#### [Written exercise 1]
Copy the records line for line, beginning at the first line of the records and continuing through the line that contains "[x=125, y=4]".

#### [Source extract]
## BEGIN
I recently spoke to the Association of Corporate Counsels on the topic of how to develop and advance an environmental, social and governance (ESG) program. ESG is one of the hottest topics for lawyers and C-suite leaders right now, with investors and employees pushing organizations to become better corporate citizens in the broadest possible sense.
With Boldsquare regularly helping businesses to implement ESG programs as well as address key individual issues around sustainability, societal problems and corporate governance, we’ve established six key criteria that are critical to success in this area:
Set unambiguous and achievable goals
Be absolutely clear as a company with what you are trying to achieve. Whether you’re addressing past issues such as pollution or diversity problems, or you’re simply trying to build a more responsible business, draw up a specific charter for your program. There are a huge number of issues and opportunities that sit in the container known as ESG, and addressing every single one of them head on is going to be difficult. Be intentional about how you want to move the needle forward, which specific initiatives are most important to you, and what ultimate success looks like. ESG isn’t just a box to be ticked, it’s about changing your business for the better and for the long term.
Establish clear ownership, and dedicate specific resource
We have all had that sinking feeling when the boss comes and gives us another responsibility to add to our existing ones. All of us are ridiculously busy already and then we have to take our eyes off the core job and pay some attention to a new bright shiny object like ESG. The reality is that ESG is not a side hustle. It’s not the project that fills the 20 of Google’s 80/20 rule. You have to dedicate resource to it – either internal or external or both – and you have to make it a fully fledged part of what you do on a day to day basis. Someone has to be responsible and accountable, and make sure all the teams play well together if you’re going to succeed.
Engage your board
Put simply, this process will not work unless your board regards ESG as good business practice and the right thing to do. The next generation of investors are just as focused on social-impact results as they are on financial results, and outcome-based, socially impactful policies are increasingly driving them. That can sometimes be difficult for some more traditional board members to get their heads around, when they have spent the whole of their careers focused on financial returns above everything else. Alignment around the changing nature of investors is critical here.
## END
#### [Written exercise 2]
Pick up the piece on building an ESG program and keep writing from the point where it stops.

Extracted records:
## BEGIN
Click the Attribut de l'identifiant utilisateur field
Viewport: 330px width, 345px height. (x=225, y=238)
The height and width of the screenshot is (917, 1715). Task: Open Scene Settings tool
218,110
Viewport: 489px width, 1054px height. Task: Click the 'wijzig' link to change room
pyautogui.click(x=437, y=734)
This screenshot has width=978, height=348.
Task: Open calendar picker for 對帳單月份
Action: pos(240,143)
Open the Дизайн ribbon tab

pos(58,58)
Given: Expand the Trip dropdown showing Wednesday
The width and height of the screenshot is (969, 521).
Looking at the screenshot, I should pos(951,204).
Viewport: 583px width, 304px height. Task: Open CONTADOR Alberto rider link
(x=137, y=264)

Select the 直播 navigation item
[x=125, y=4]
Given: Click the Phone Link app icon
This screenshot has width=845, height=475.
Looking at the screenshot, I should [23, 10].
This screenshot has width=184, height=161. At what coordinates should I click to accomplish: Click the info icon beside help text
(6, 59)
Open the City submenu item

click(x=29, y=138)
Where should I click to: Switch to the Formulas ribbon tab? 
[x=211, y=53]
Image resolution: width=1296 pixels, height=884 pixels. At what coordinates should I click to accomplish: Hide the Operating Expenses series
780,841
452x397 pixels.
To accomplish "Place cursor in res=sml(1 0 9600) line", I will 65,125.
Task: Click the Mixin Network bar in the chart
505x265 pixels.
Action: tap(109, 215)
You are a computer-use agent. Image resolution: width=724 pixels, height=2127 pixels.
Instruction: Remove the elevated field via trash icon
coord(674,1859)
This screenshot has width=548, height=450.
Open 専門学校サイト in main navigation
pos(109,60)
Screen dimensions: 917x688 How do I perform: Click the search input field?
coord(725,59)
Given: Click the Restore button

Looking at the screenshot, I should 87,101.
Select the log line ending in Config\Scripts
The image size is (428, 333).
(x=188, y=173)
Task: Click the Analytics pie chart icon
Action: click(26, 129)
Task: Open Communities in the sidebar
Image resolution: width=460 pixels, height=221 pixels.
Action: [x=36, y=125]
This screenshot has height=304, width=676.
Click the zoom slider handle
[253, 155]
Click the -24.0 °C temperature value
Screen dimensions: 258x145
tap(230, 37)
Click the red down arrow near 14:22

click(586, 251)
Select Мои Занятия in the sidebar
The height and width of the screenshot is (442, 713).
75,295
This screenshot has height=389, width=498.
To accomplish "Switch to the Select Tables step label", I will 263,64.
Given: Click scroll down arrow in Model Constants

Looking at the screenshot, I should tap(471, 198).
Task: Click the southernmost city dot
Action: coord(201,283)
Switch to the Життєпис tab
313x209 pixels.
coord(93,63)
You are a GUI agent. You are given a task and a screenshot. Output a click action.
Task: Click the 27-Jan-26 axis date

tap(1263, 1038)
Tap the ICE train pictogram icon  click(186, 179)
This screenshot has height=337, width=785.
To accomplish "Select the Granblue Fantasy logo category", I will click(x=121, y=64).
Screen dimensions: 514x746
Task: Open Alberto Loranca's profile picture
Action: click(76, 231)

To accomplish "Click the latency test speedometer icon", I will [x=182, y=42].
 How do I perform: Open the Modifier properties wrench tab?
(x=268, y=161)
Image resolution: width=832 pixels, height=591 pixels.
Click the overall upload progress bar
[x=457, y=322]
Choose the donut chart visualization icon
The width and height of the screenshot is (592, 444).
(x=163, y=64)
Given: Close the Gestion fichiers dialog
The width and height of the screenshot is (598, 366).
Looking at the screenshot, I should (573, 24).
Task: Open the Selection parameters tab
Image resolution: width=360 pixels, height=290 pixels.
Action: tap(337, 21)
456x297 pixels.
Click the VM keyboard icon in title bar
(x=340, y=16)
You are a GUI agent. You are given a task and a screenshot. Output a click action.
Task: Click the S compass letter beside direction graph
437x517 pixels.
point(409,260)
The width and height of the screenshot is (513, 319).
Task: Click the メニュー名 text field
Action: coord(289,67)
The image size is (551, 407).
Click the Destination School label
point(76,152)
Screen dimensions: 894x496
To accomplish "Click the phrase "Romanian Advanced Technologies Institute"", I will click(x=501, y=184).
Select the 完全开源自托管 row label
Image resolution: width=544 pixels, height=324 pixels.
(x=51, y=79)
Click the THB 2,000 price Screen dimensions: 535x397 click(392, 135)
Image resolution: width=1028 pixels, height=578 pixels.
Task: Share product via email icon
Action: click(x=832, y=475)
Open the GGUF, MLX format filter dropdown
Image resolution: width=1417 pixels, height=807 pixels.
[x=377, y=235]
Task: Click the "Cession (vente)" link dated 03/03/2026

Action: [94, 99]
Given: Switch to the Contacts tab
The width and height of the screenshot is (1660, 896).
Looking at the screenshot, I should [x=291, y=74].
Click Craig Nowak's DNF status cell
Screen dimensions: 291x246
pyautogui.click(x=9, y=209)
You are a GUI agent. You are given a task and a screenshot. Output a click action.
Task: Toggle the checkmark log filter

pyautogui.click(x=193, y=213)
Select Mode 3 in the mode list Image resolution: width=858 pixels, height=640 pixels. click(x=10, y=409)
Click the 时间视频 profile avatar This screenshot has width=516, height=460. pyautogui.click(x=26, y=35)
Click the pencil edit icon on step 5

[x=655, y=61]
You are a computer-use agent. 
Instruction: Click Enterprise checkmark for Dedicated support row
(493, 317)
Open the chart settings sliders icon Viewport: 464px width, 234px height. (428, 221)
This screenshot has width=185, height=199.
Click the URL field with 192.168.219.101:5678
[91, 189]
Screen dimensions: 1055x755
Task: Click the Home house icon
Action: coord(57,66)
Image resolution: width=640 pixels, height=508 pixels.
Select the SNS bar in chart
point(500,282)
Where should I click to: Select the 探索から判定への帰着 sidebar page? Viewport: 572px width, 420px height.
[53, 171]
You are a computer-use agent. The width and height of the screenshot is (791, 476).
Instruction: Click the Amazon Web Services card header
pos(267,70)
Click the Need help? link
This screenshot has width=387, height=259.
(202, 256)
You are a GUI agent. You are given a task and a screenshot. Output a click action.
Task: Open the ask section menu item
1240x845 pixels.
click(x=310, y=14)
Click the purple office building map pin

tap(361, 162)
## END
#### [Response 1]
Click the Attribut de l'identifiant utilisateur field
Viewport: 330px width, 345px height. (x=225, y=238)
The height and width of the screenshot is (917, 1715). Task: Open Scene Settings tool
218,110
Viewport: 489px width, 1054px height. Task: Click the 'wijzig' link to change room
pyautogui.click(x=437, y=734)
This screenshot has width=978, height=348.
Task: Open calendar picker for 對帳單月份
Action: pos(240,143)
Open the Дизайн ribbon tab

pos(58,58)
Given: Expand the Trip dropdown showing Wednesday
The width and height of the screenshot is (969, 521).
Looking at the screenshot, I should pos(951,204).
Viewport: 583px width, 304px height. Task: Open CONTADOR Alberto rider link
(x=137, y=264)

Select the 直播 navigation item
[x=125, y=4]

#### [Response 2]
Align the management team
Getting the whole management team on board is just as important. You have to practice what you preach. There’s no point talking about the importance of a progressive approach to hiring women in the workplace and then having a seat on the board come up and hiring another white male in his 60s. If you are going to put an ESG program in place, the CEO ultimately has to own it, and has to be prepared to use it as a filter in decision making and as a regular talking point in all communications.
Engage employees to drive bottom-up thinking
While endorsement must come from the top, you need to build tools to enable employees to participate in the program and to tell you what is important to them. Some companies are reluctant to speak out on topics such as the social unrest around the murders of George Floyd and Breonna Taylor last year, but those that are listening to younger employees recognized that silence was not an option. Employees are more engaged than ever when they know that their company hears them.
Analyze, Benchmark, Communicate & Develop
Finally, a simple ABCD to help you remember what’s important as you build your own programs. Analyze what it is that the market expects to hear from you, where your competitors have an edge, and what is on the mind of your biggest stakeholders. Benchmark your performance in those areas and set an expectation of where you want to be in a year, in two years or three years. Communicate what you are doing and why it is important and take ownership of your message. And finally develop – keep iterating. ESG strategy isn’t written on tablets of stone, but must be constantly changing to reflect market and world realities.
The focus on ESG isn’t going away, so even if you’re not ready to implement a program today or you’re only ready to take on one issue at a time, now is the moment to think through next steps. Always feel free to reach out to the Boldsquare ESG team (firstname.lastname@example.org) if you have any questions.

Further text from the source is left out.